KARACHI: Federal and provincial governments should create an emergency response fund to provide cash grants and interest free credit to help farmers cope up with climate change, a growers’...
KARACHI: Federal and provincial governments should create an emergency response fund to provide cash grants and interest free credit to help farmers cope up with climate change, a growers’ body said on Monday.
In a budget proposal, Sindh Abadgar Board said insurance scheme should be launched to support farmers in distress.
“Climate change is resulting in increased cycles of extreme events of weather like flooding, storms, extremely hot temperatures. These weather patterns are impacting agriculture and ruins small and medium sized farmers,” it said.
Sindh Abadgar Board said agriculture research budget should be increased to 1.5 percent of GDP.
Located on the Southern-most part, the province is affected by polluted water coming from Balochistan and the Punjab. River Indus is considered as one of the polluted rivers in the world.
“As a first step under construction for more than 10 years and delayed Right Bank Outfall Drainage needs to be completed at earliest,” said the growers’ body.
In 2020 rains, seven districts were declared calamity hit, with losses of Rs250 billion to the rural economy. Several areas could not see winter cultivation. “The main reason was the failure and absence of effective drainage system. It is important to augment current drainage system, and more districts needs to be added to the drainage system, like Tando Allahyar, which does not have drainage at all. Natural water ways need to be cleared so that they can drain water in times of heavy rains, and flooding.”

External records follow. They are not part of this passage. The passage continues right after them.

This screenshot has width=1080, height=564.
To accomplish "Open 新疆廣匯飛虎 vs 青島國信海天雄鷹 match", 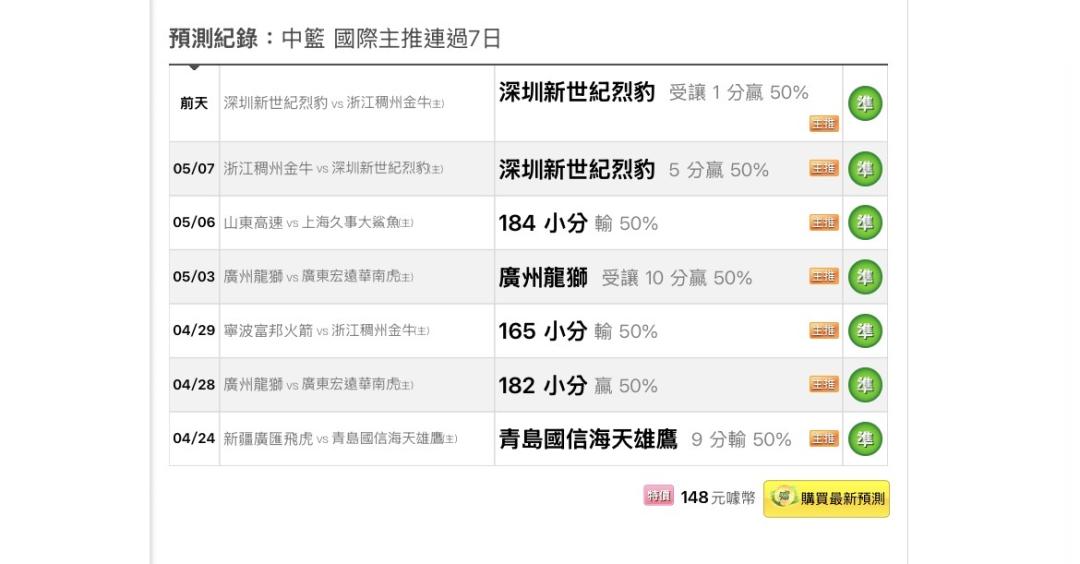I will tap(340, 439).
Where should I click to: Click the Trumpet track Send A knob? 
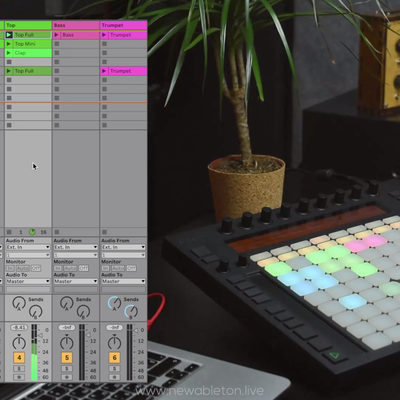click(114, 303)
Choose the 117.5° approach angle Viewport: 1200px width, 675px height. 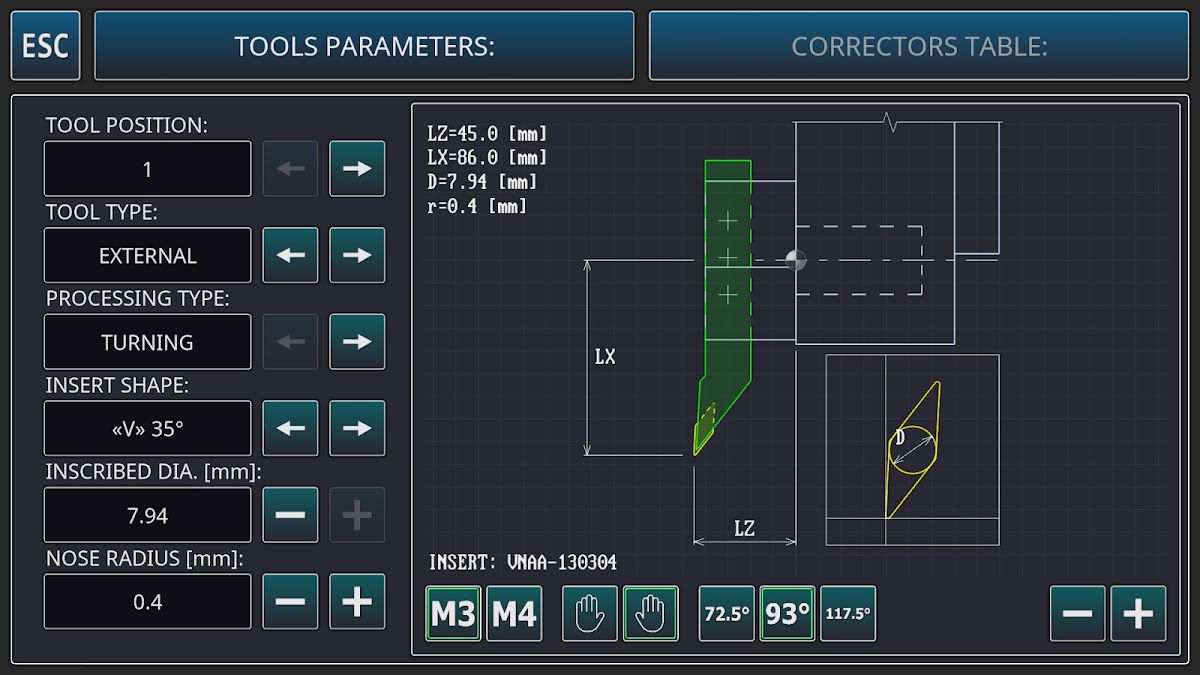click(x=848, y=614)
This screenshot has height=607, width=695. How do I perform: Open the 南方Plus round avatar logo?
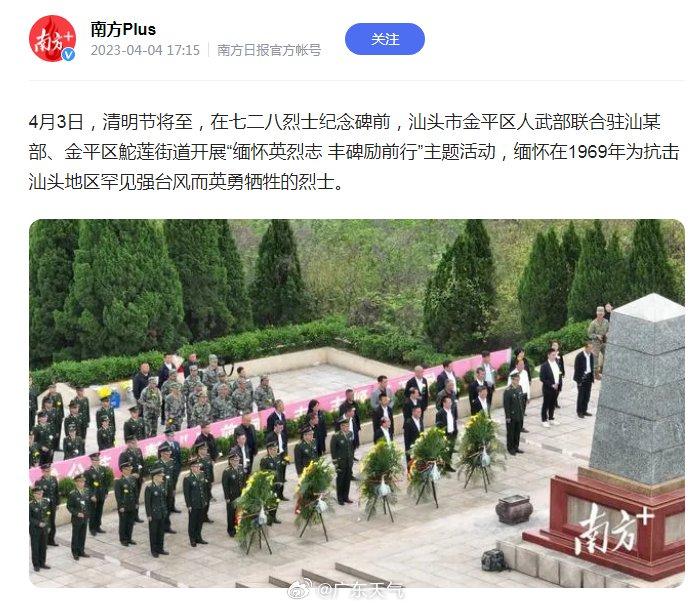(x=52, y=39)
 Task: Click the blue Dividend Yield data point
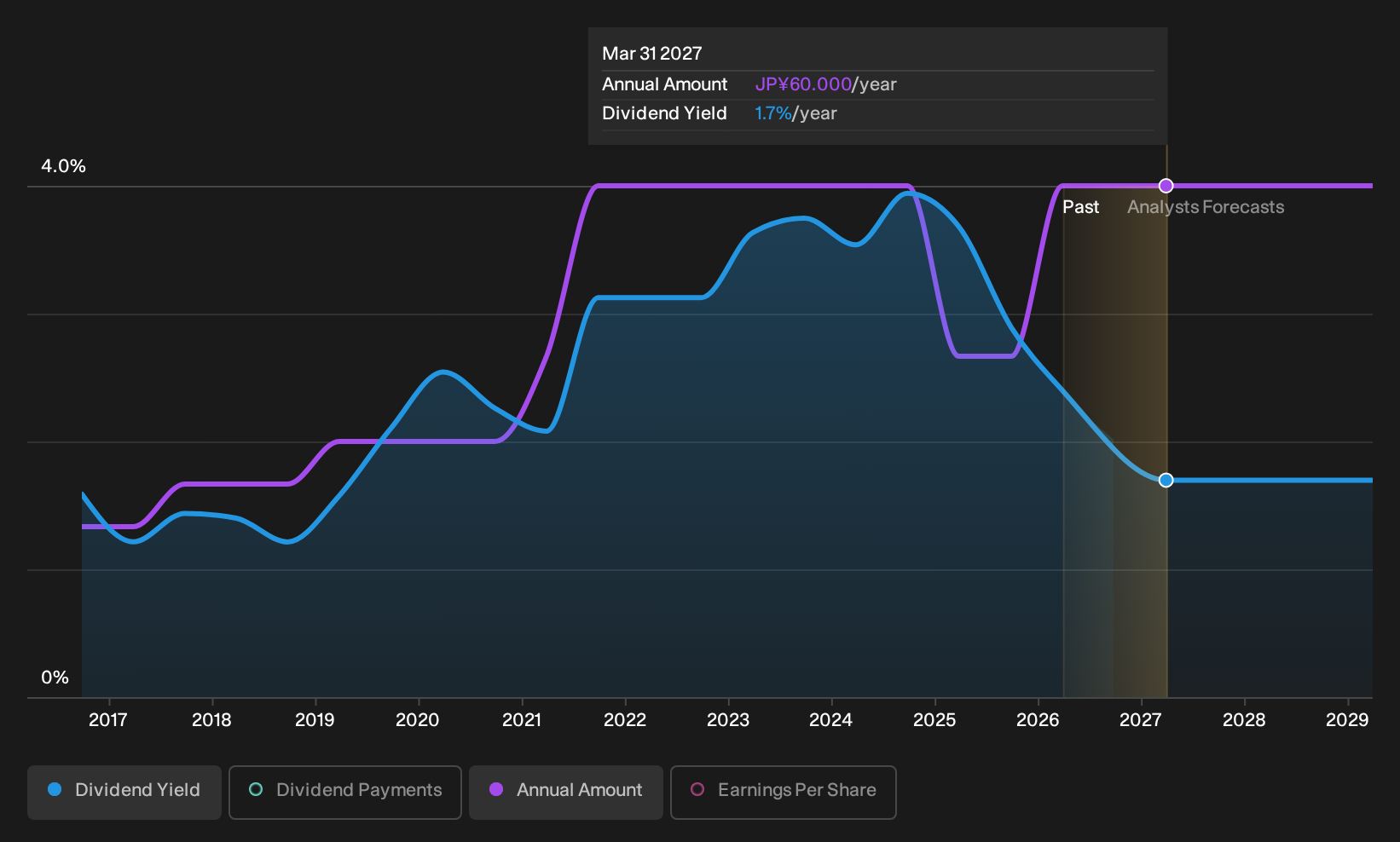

It is important to leverage technology to develop an efficient irrigation system with support from federal government. “The lining of water courses should be increased, and the target should be to line at least 75 percent of 57,500 water courses in terms of total length. New best practice systems like mechanically operated gates should be installed, and the damaged structures should be repaired.”
The board said Pakistan's milk yield is approximately 8 litres a day and international yield is 44 litres per day. This has resulted in import of cows. “Therefore, through a transparent mechanism free provision of medicines, animal health services and technical help in making silage/fodder etc. should be provided to livestock farmers.”
The agricultural economy of Pakistan is $60 billion and the formal credit availability is of $9 billion. The agriculture credit therefore needs to increase to $25 billion
The 20-year old project of computerisation of land record should be completed on priority basis. The computerisation and linking of this system to Kissan card will help in targeting small and medium sized farmers for subsidies and incentives of the government.
Pakistan produces 13 million tons of fruits and vegetables but the cold storage capacity is available to only 990,000 metric tons, leading to wastage and constraints in storage; one of the causes for 40 percent post-harvest losses.
The cost of doing business is high for the horticulture industry, therefore long-term loans for 10 years should be granted with grace period of three years.
“There should develop an aggressive agro value addition plan to take advantage of horticultural production and international market of US $89 billion. Moreover, there is a great demand for horticultural products in China, and Central Asian countries. Pakistan can only be in a position to take advantage when the value-added industry in raw material areas is encouraged.”
Prices of inputs in Pakistan are deregulated while the output prices are regulated through different measures like export ban, and duty-free imports of agricultural commodities. “This policy has resulted in surge in import bill of agricultural goods, including cotton, onions, tomatoes, pulses and oil seeds. Sindh with the coordination of federal government should aggressively pursue import substitution policy, that will only happen when local production is made viable. Cotton, tomatoes, oil seed, pulses can be grown in Pakistan if output prices are rationalised that correspond to high input price.”